C’est du jamais vu depuis 1979, année de la première élection au suffrage universel du Parlement européen. Selon des résultats quasi définitifs, le Parti populaire européen (PPE – 179 sièges), qui rassemble les formations de droite du continent, et la famille des sociaux-démocrates (S&D – 150 sièges), ne sont pas en mesure d’avoir la majorité absolue (376 sièges) au Parlement. Les scores additionnés de l’un et de l’autre (329) sont très au-dessous de la moitié des 751 sièges d’eurodéputés. La coalition qui permettait traditionnellement à ces deux formations de gouverner ensemble le Parlement ne pourra pas être reconduite.
Ce verdict des européennes confirme une tendance déjà à l’œuvre depuis des années dans les élections nationales des 28 États membres : les partis gouvernementaux sont généralement désavoués par les électeurs, tandis que des forces nouvelles font leur apparition et que les partis d’extrême droite poursuivent une dynamique ascendante.
Car au-delà de la victoire, en France, du RN, la Ligue de l’Italien Matteo Salvini arrive elle aussi en tête (entre 27 et 30 % selon les premiers chiffres de dimanche soir), envoyant au moins une vingtaine d’élus à Strasbourg. De son côté, le Vlaams Belang belge, avec plus de 18 % des voix, triple son score par rapport à 2014, et l’extrême droite autrichienne (FPÖ) se maintient, malgré le scandale qui l’a éclaboussée la semaine dernière à Vienne, mettant en évidence ses liens avec la Russie de Poutine : selon les premières estimations, elle serait à 17,5 % des voix – à peine moins que son score de 2014 (19,7 %, quatre eurodéputés).
Le groupe « Europe des nations et des libertés », que Marine Le Pen avait eu du mal à construire faute d’alliés pendant la précédente mandature et qui avait fini par rassembler 36 élus, devrait donc se voir confortablement renforcé en gagnant plus de 20 sièges (58 au total).
D’autres ultra-droites, non membres de ce groupe, explosent par ailleurs les compteurs. Au Royaume-Uni, le parti du Brexit de Nigel Farage (fondateur de l’ancien UKIP, qui avait tout fait pour provoquer le référendum sur le Brexit en 2016) fait le plein avec près de 32 % des voix : un résultat qui confirme l’existence d’un noyau dur d’électeurs britanniques souhaitant définitivement quitter l’Union européenne.

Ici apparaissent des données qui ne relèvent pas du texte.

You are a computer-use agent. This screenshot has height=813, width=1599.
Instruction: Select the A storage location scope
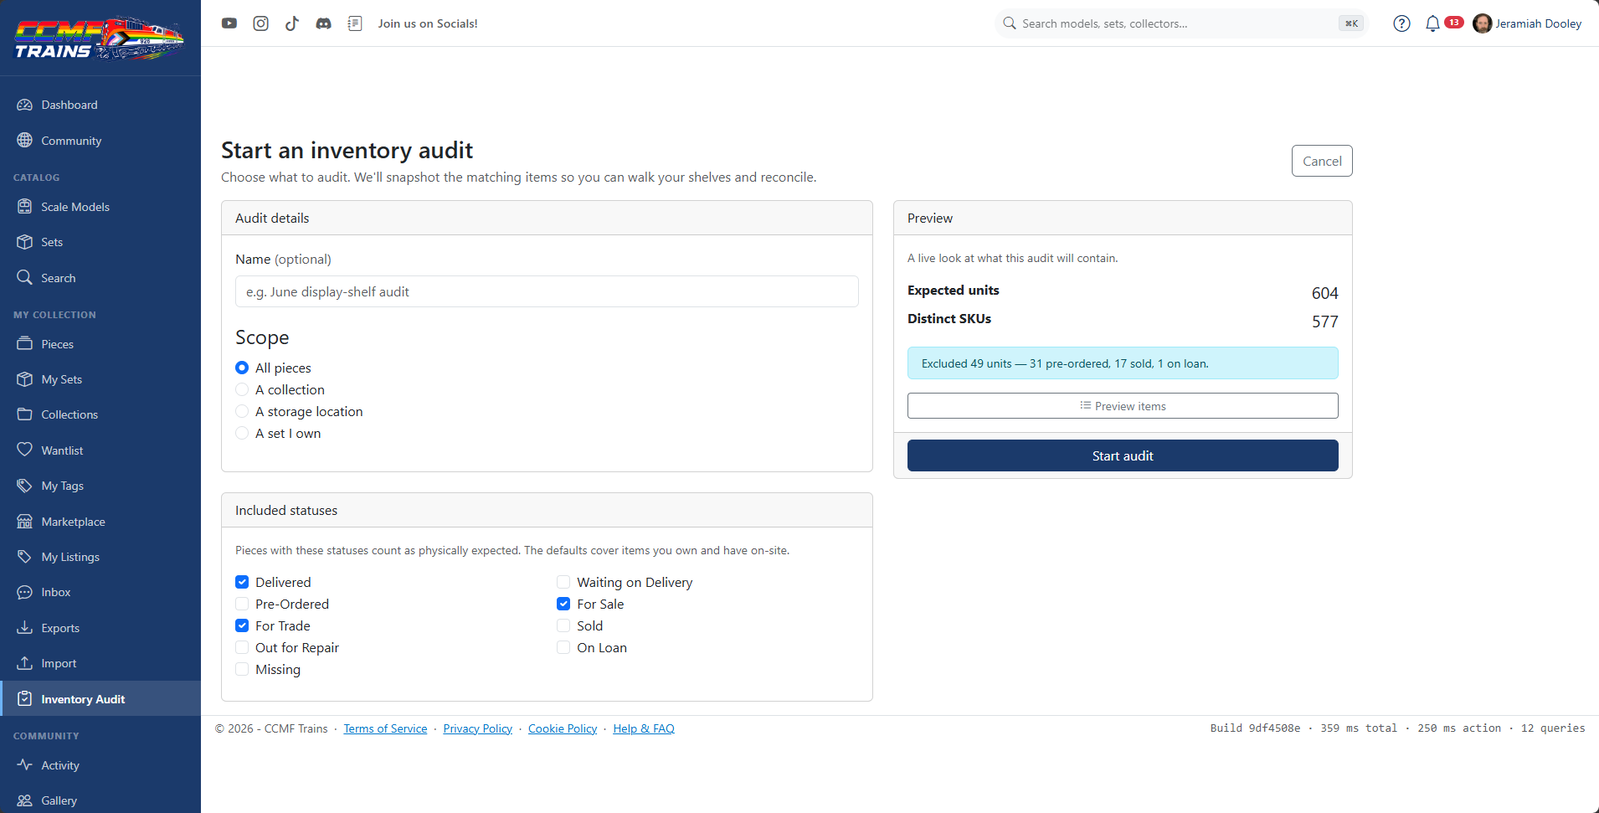[242, 411]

En Hongrie, le Fidesz de l’autoritaire Viktor Orbán remporte quant à lui le meilleur score de tout le continent, avec environ 52 % des voix. Il gagne un siège à Strasbourg (13 élus) et pèsera de tout son poids dans les prochaines tractations au sein du PPE – dont il fait encore formellement partie, même s’il en a été suspendu en mars dernier. En Pologne, le parti Droit et justice (PiS) aux manettes de l’exécutif arrive lui aussi en tête du scrutin, avec près de 46 % des voix.
Parallèlement cependant, les partis verts connaissent une progression évidente dans plusieurs États membres. C’est particulièrement marqué en Allemagne, où les Grünen se hissent, pour la première fois, à la deuxième place du pays, avec plus de 20 % des voix, reléguant les sociaux-démocrates du SPD à la troisième place.
Certes, les partis écologistes reculent légèrement dans leurs bases historiques, à savoir les pays du nord européen. Ils progressent en Belgique, gagnant deux sièges, mais moins qu’espéré. Au total, ils deviennent avec 70 eurodéputés la quatrième formation du Parlement, là où ils étaient à la 6e place depuis 2014.
Autre progression : le camp des libéraux, auquel La République en marche d’Emmanuel Macron voudrait se raccrocher. La plupart des partis membres de l’ALDE (« Alliance des démocrates et des libéraux pour l’Europe », 4e place dans le Parlement sortant) engrangent des points (107 sièges au total) et seront au cœur des futures négociations de la prochaine coalition.
En outre, d’autres formations qui s’en réclament, qui n’existaient pas ou à peine en 2014, font leur apparition. C’est particulièrement le cas en Europe centrale, où de nouvelles dynamiques ont émergé ces deux dernières années, à rebours des tendances nationalistes ou ultraconservatrices au pouvoir dans plusieurs États membres.
Un pays est révélateur de ce basculement : la Roumanie (32 eurodéputés), qui votait également ce dimanche dans un référendum pour ou contre une réforme de la justice vivement contestée par les électeurs. Résultat, les Roumains ne se sont jamais autant déplacés pour un scrutin européen (50 % de participation contre 32 % il y a cinq ans), et ils ont placé en 2e position un parti né l’an dernier des mouvements sociaux anticorruption qui secouent le pays depuis 2015 : l’Alliance libérale. Avec 25 % des voix, ce nouveau parti devrait constituer un apport non négligeable au futur groupe parlementaire.
En République tchèque également les électeurs sont en demande d’une nouvelle offre politique qui se distingue de leur gouvernement lié à des scandales à grande échelle : le Parti pirate, qui entend lutter contre la corruption et avait déjà réussi à conquérir la mairie de Prague à l’automne dernier, récolte 14 % des voix. C’est un score inédit pour ce parti entré pour la première fois dans le Parlement tchèque il y a deux ans. Enfin, en Slovaquie, le jeune parti de la nouvelle présidente élue le mois dernier, Slovaquie progressiste, arrive largement en tête avec plus de 20 % des voix.
Ici et là, les électeurs se sont bien davantage déplacés qu’il y a cinq ans : avec 51 %, la participation est en hausse de près de 10 points par rapport à 2014. Certes, cela reste à un niveau inférieur de la participation que l’on observe habituellement dans d’autres types de scrutin, comme les législatives ou les municipales. Mais cela montre aussi que le désintérêt qui accompagne traditionnellement les élections européennes peut bouger. Les nombreuses crises européennes qui ont accompagné le mandat qui s’achève (crise grecque, crise de l’accueil des réfugiés, Brexit, dérives autoritaires…) ne sont certainement pas pour rien dans ce sursaut.
Le nouveau Parlement européen s’annonce en conséquence plus éclaté que le précédent, et de nombreuses nouvelles têtes vont arriver dans l’hémicycle. Cette nouvelle configuration, loin du traditionnel bipartisme, va ouvrir le jeu à de multiples négociations : le prochain mandat sera sans doute marqué par davantage de constructions d’alliances en fonction des textes à voter.